E. The branches are the ASCII characters from '!'/ASCII 33, which corresponds to a ')' in DeepSMILES, to '/'/ASCII 47, which corresponds to a ')))))))))))))))' (15 ')'s).

This change means that FuzzSMILES does not handle R-groups with more than 15 (heavy) atoms. Larger branches may be supported in the future with new notation.

F. Dot disconnection ('.') is not supported.

#Using FuzzSMILES

The API function cdeepsmiles_parse_fuzzsmiles parses a FuzzSMILES into the standard cdeepsmiles_t parser data structure.
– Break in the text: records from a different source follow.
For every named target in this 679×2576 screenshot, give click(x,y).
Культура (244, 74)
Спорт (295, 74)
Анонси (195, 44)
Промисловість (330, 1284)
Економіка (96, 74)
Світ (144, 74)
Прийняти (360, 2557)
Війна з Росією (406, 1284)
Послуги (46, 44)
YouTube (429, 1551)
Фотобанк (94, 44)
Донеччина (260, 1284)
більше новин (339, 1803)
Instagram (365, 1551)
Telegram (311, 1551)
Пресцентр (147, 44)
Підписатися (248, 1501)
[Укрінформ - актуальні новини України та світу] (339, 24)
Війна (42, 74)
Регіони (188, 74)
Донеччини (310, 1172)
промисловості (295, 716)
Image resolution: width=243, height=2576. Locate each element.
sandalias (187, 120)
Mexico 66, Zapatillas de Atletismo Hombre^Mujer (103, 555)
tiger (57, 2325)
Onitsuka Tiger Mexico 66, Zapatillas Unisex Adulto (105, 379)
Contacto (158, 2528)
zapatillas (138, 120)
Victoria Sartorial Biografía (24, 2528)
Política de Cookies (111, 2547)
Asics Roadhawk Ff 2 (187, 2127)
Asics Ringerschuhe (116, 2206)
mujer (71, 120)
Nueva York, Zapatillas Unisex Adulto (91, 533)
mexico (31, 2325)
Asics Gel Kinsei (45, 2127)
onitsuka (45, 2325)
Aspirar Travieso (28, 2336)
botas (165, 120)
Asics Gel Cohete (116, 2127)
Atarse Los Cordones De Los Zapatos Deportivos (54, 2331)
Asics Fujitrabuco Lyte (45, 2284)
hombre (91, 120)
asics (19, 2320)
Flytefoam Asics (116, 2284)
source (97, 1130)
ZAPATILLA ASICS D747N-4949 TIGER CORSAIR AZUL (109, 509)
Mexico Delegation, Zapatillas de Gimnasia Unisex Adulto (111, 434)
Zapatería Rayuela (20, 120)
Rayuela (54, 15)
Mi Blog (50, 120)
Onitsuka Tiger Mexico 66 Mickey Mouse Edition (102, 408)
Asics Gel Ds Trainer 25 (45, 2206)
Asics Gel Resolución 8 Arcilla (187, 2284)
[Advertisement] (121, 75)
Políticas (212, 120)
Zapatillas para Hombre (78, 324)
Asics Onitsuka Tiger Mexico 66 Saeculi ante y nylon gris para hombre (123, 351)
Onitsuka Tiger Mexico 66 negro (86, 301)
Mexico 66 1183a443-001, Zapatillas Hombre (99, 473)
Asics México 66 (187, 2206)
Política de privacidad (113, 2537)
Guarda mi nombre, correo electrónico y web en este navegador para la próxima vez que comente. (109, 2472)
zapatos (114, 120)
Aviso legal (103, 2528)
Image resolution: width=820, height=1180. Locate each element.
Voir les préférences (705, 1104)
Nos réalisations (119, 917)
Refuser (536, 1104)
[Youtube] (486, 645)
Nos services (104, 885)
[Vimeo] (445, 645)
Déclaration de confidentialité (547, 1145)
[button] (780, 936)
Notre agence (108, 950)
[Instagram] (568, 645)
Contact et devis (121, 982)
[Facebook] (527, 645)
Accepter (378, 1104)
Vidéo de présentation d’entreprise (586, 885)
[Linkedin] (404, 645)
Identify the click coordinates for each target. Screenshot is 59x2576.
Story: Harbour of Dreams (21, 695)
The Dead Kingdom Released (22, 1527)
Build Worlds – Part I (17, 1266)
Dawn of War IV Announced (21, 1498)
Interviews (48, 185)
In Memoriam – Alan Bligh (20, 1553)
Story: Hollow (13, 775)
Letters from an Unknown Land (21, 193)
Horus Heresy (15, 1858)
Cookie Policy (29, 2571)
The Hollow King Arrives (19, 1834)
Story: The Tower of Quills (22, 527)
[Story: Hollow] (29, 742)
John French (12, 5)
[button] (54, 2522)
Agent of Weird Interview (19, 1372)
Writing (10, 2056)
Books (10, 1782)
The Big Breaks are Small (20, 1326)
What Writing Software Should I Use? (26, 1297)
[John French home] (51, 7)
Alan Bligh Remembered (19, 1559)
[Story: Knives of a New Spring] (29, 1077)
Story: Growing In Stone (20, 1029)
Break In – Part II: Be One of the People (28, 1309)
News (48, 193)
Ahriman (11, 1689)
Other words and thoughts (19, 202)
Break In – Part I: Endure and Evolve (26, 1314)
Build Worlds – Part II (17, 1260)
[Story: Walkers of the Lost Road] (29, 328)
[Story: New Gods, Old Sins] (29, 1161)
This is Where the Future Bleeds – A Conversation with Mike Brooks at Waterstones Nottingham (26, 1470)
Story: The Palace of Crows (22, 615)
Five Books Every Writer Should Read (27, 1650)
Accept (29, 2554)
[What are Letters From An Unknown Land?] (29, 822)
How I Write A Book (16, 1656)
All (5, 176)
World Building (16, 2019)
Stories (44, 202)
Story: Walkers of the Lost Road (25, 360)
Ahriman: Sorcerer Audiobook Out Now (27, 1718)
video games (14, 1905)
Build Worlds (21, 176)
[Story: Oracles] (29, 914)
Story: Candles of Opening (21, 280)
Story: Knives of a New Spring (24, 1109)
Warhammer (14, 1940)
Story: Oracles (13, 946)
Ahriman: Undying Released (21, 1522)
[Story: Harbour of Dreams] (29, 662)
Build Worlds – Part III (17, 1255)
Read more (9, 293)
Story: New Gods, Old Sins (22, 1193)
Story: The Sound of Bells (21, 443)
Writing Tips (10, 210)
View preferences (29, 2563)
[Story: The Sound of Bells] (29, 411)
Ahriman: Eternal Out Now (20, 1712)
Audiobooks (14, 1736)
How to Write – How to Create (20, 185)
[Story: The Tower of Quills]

The --fuzz flag of the cdeepsmiles executable tells it to parse the input as FuzzSMILES instead of as a DeepSMILES.

The cdeepsmiles Python extension implements the function decode_fuzzsmiles, which decodes a FuzzSMILES into a SMILES.

The two fuzzing tools support a compile-time option to use a FuzzSMILES instead of a DeepSMILES. This will likely change to use an environment variable so it can be selected at run-time.

% echo 'AB[CFI\LM]OPQ"A0' | ./cdeepsmiles --fuzz
cB-CFI=Cln1#O(P[nH])c1
% echo 'AAAO\!AAA3' | ./cdeepsmiles --fuzz
c1cc(O)ccc1

NOTE: the FuzzSMILES code has not been extensively tested and there are no automated tests for it.